Lev Grossman, author of The Magicians , responds to Pottermore, J.K. Rowling’s announced interactive Web site aimed at expanding the Potterverse. His analysis touches on the difficulties of incorporating reading and other media.
When publishers mix reading with other media, the way Pottermore does (or the way that The 39 Clues, another Scholastic creation, does), I find it confusing. Every time I see more of the Potterverse realized in other media, as video or audio or even still images, it undoes the work I did by reading about it. It takes away from the marvelous, handmade Potterverse I've got going on in my head and replaces it with something prefabricated. It was prefabricated by a super-talented artist, but still.

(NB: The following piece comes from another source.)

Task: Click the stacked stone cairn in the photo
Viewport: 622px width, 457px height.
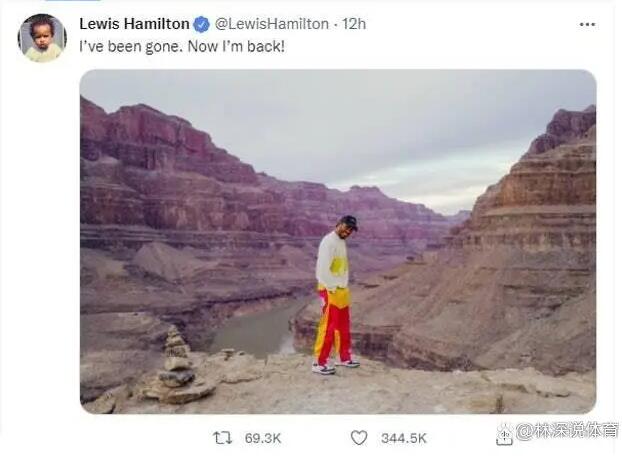Action: click(x=177, y=366)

The issue here is probably less that a new interactive experience mixes reading with other media, but the way in which it goes about it. The Harry Potter books were not written with these other interactive forms in mind, and attaching other media after the fact, rather than integrating them into the reader’s experience as a fundamental part of the telling the story, can be gimmicky.

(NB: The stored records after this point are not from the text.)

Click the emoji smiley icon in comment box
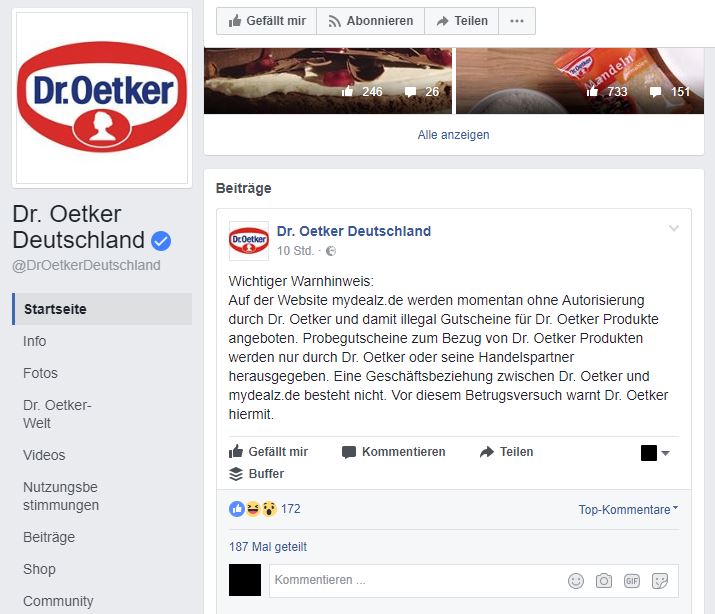 click(x=575, y=581)
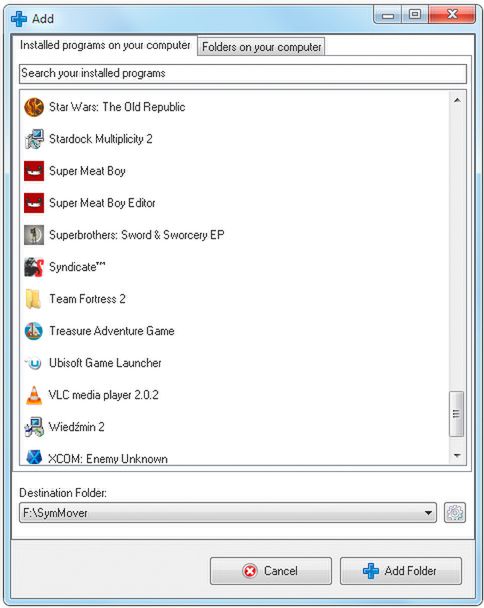The width and height of the screenshot is (484, 608).
Task: Click the VLC media player cone icon
Action: [34, 395]
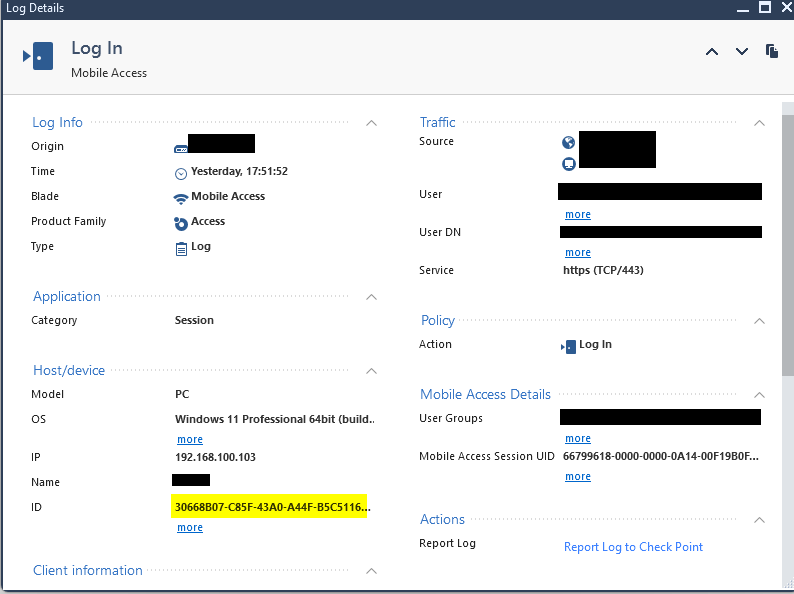Click the Source globe icon in Traffic
794x594 pixels.
[568, 143]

On the other hand, it could be an interesting experience to see the Potterverse realized through new media. We have a familiar story that has the potential to take advantage of other storytelling venues, a situation that will be familiar to readers of Queneau or other Oulipeans. This might offer interesting study for the narratologists, as we see the remixing of sjuzhet and the effects of retroactively adding agency to a linear narrative.